GIVEN REQUEST 1: Extract the passage of the meetup transcript from "Link: https://youtu.be/f1NklbrVvYY" to "are you doing?", word for word.
GIVEN REQUEST 2:
Answer these questions using the meetup transcript:
(a) Which day's edition of the meetup is this?
(b) What topic does Charly say they are talking about today?
(c) In which country does Agustine live?
GIVEN REQUEST 3:
For each statement, say whether it agrees with the meetup transcript, and quote the words that decide it:
(a) Charly and Agustine live in the same country.
(b) Charly traveled to Uruguay.
(c) Charly lives in Brazil.

EXCERPTED TEXT:
________________

Link: https://youtu.be/f1NklbrVvYY

Transcript

Matt Yonkovit:
Hello, hello, everyone, Welcome to another Friday edition of the Postgres Percona database meetup. I am here with my regular guest - Charly. Charly, how are you doing?

Charly Batista:
Hey, man, I’m doing great. Thanks. How about you, man?

Matt Yonkovit:
I’m doing well. So Charly actually has a special guest for everyone who’s on. So anybody who’s out there, give us a wave on chat. And welcome the special guest of the hour - Agustine. God, we’ve got to Percona Ian’s Why do we have 2 Perconians in one room?

Charly Batista:
Well, that’s a good question. And I think we’re asking me, right.

Matt Yonkovit:
So let’s do either like Agustine can answer. I know like you’re on every other week. So, Agustine’s like the special guest, I should just change the name. That should be the August, Matt show or something.

Charly Batista:
Thanks. Thanks for that. It’s okay. We’re talking about alerting today, right. So I thought of inviting an expert and someone that really knows how to do those things, not like me that tried things. And Agustine is the guy.

Matt Yonkovit:
Ah, that’s what it was. Well, why are you together? Like you don’t live in the same house or in the same town?

Charly Batista:
We don’t live in the same country, actually.

Matt Yonkovit:
See, you don’t even live in the same country.

Charly Batista:
Agustine lives in Uruguay. And I live in Brazil. This is what we do when we need an expert. We go and find one, and it doesn’t matter how far it takes for us to find an expert.

Matt Yonkovit:
Is that what it was? Oh, okay. So your expertise? Agustine, did you swim and run through like the country to get there? Or did you take a plane?

Agustin Gallego:
Yeah, Charly came,

Charly Batista:
I came to Uruguay. Oh, that’s another thing. When you need an expert, you go and find one.

________________

LISTED RECORDS:

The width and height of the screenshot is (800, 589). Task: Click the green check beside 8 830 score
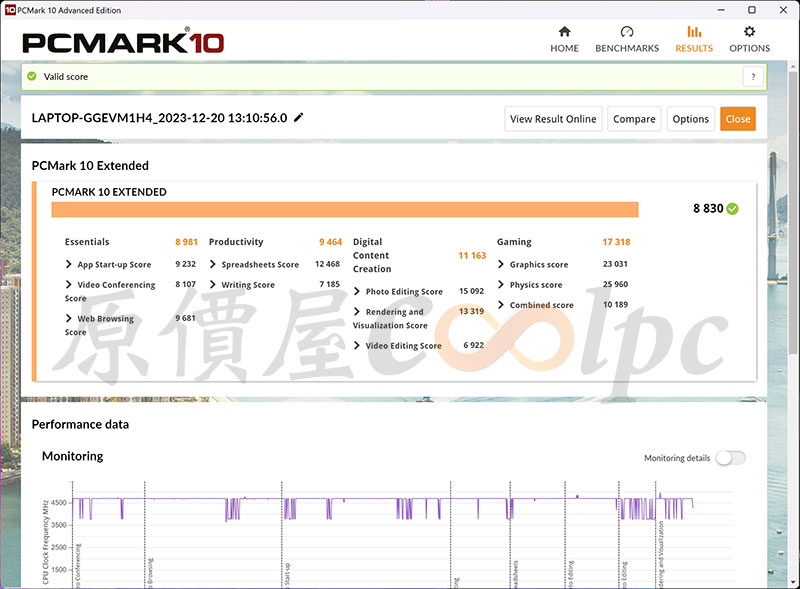pyautogui.click(x=733, y=209)
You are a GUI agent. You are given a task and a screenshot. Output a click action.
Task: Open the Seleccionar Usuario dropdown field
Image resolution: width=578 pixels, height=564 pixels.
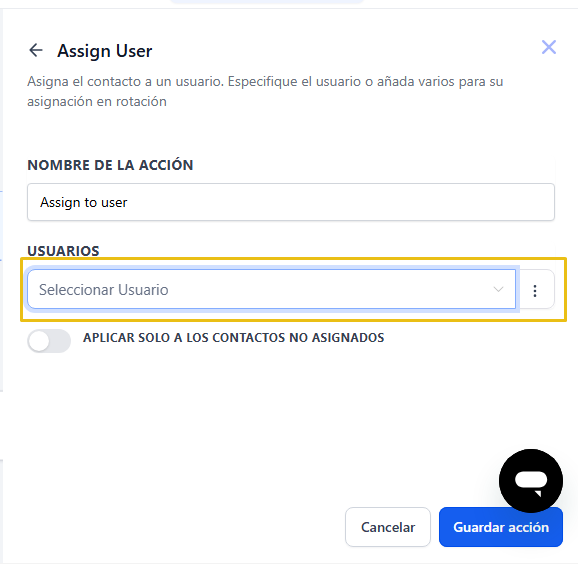coord(271,289)
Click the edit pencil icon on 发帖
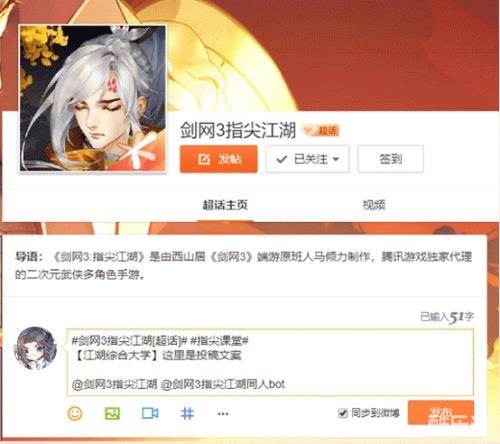Viewport: 500px width, 444px height. [204, 159]
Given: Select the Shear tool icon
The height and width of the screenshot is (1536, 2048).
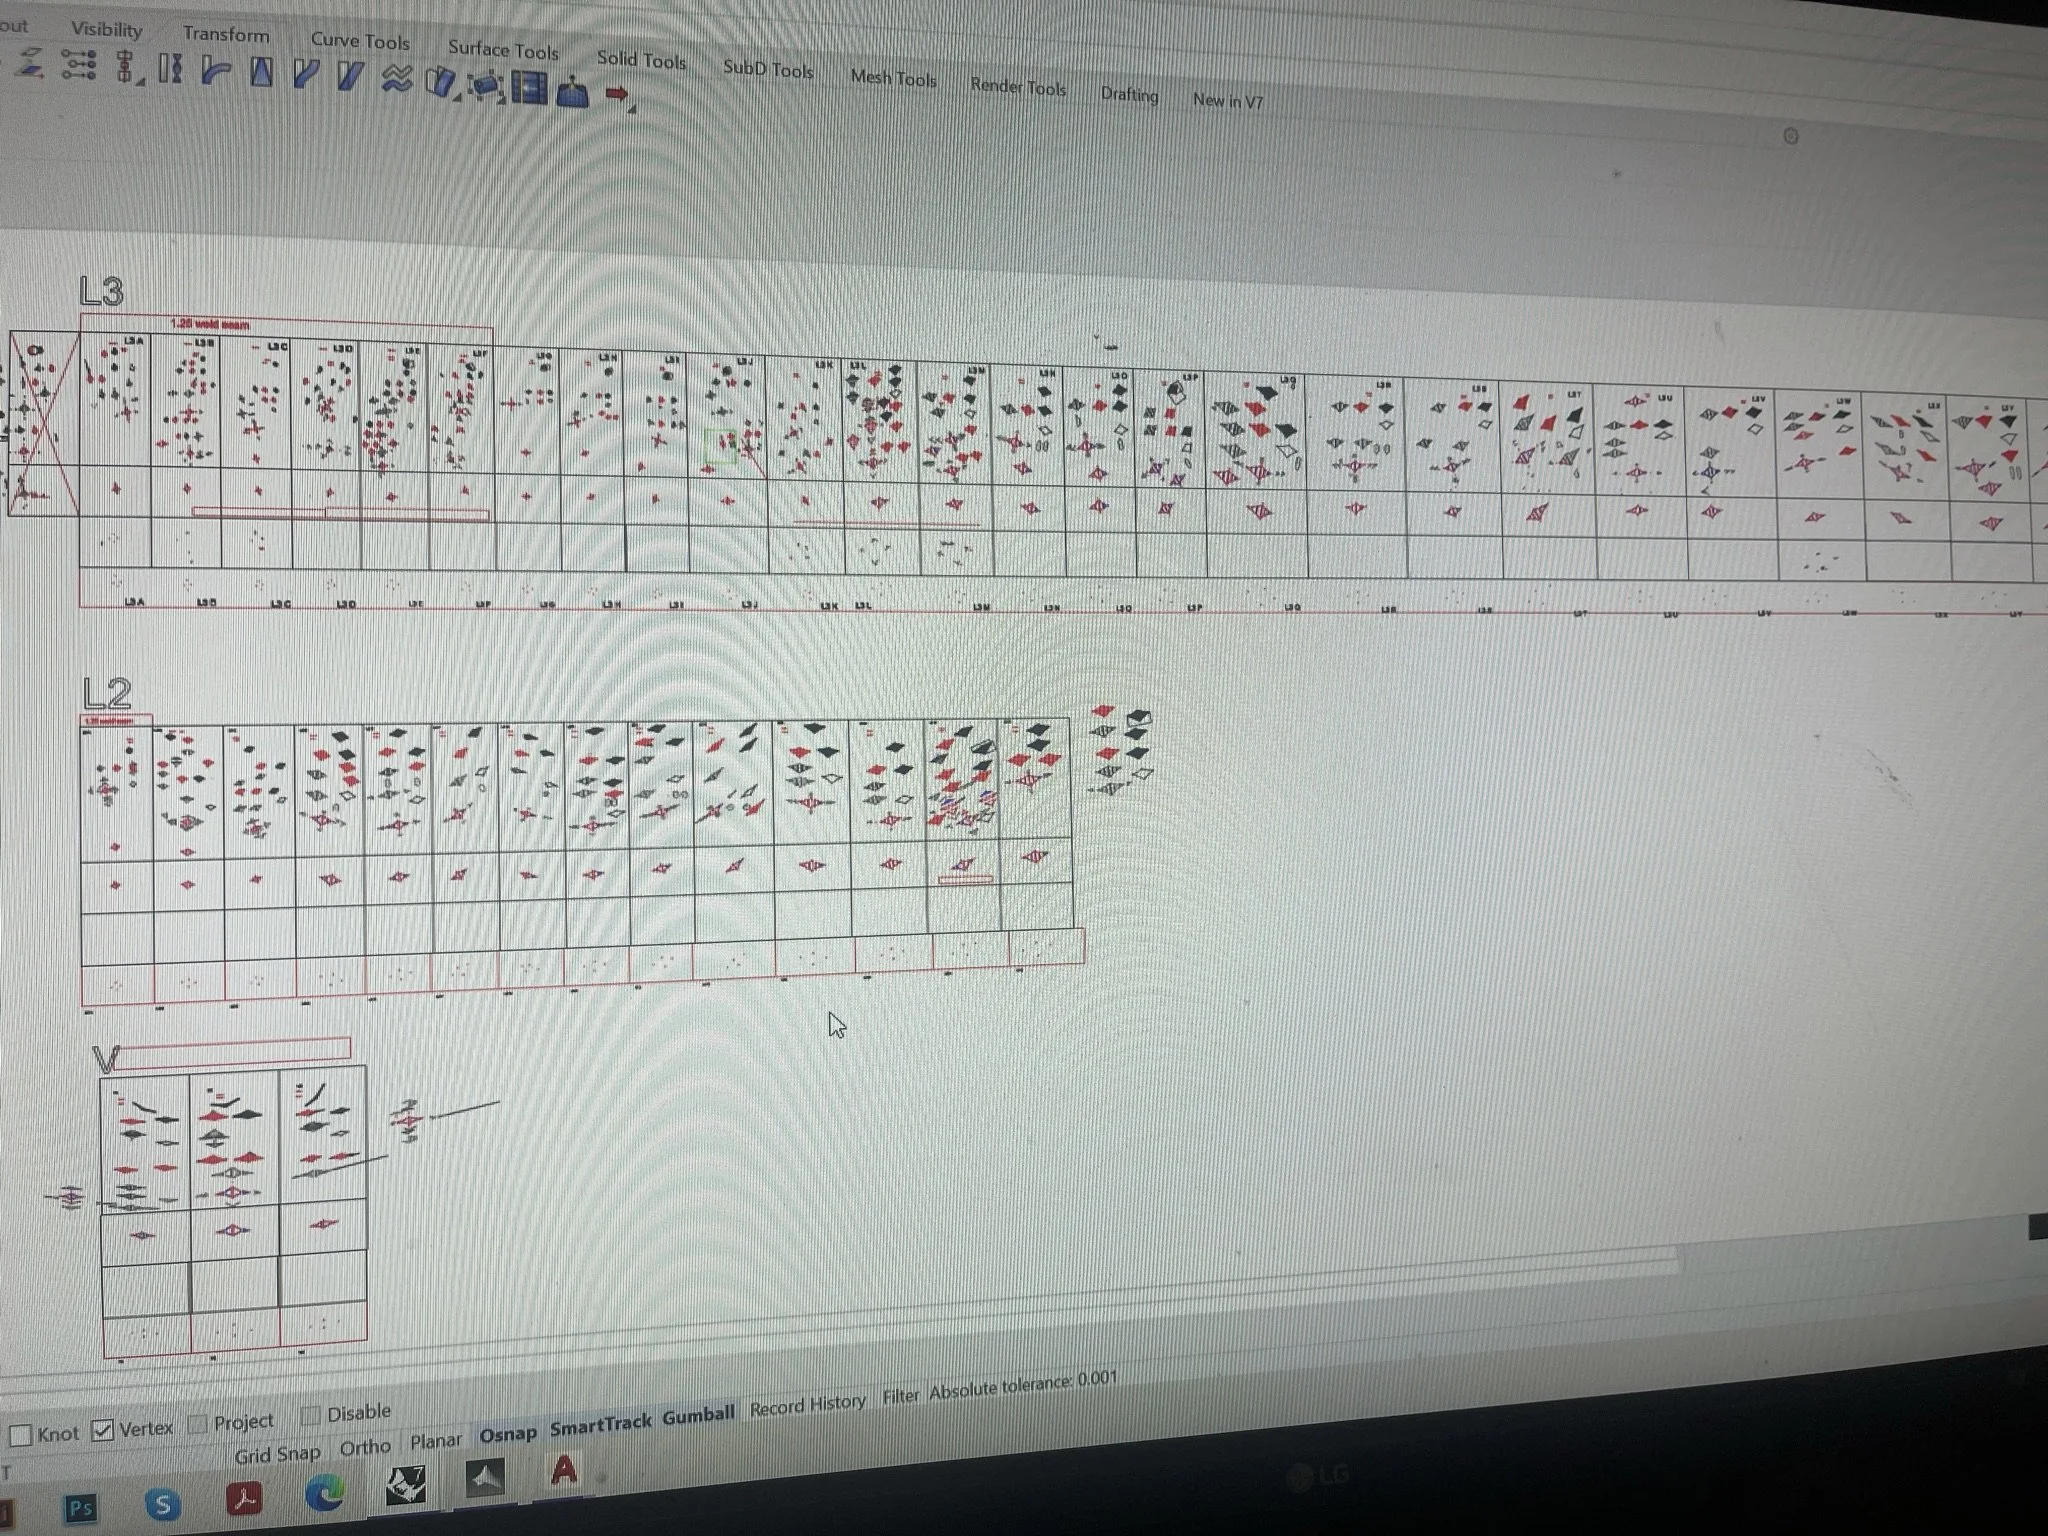Looking at the screenshot, I should pyautogui.click(x=350, y=75).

________________

EXERCISE OUTPUT 1:
Link: https://youtu.be/f1NklbrVvYY

Transcript

Matt Yonkovit:
Hello, hello, everyone, Welcome to another Friday edition of the Postgres Percona database meetup. I am here with my regular guest - Charly. Charly, how are you doing?

EXERCISE OUTPUT 2:
(a) Friday
(b) Alerting
(c) Uruguay

EXERCISE OUTPUT 3:
(a) No: "We don’t live in the same country, actually."
(b) Yes: "I came to Uruguay."
(c) Yes: "And I live in Brazil."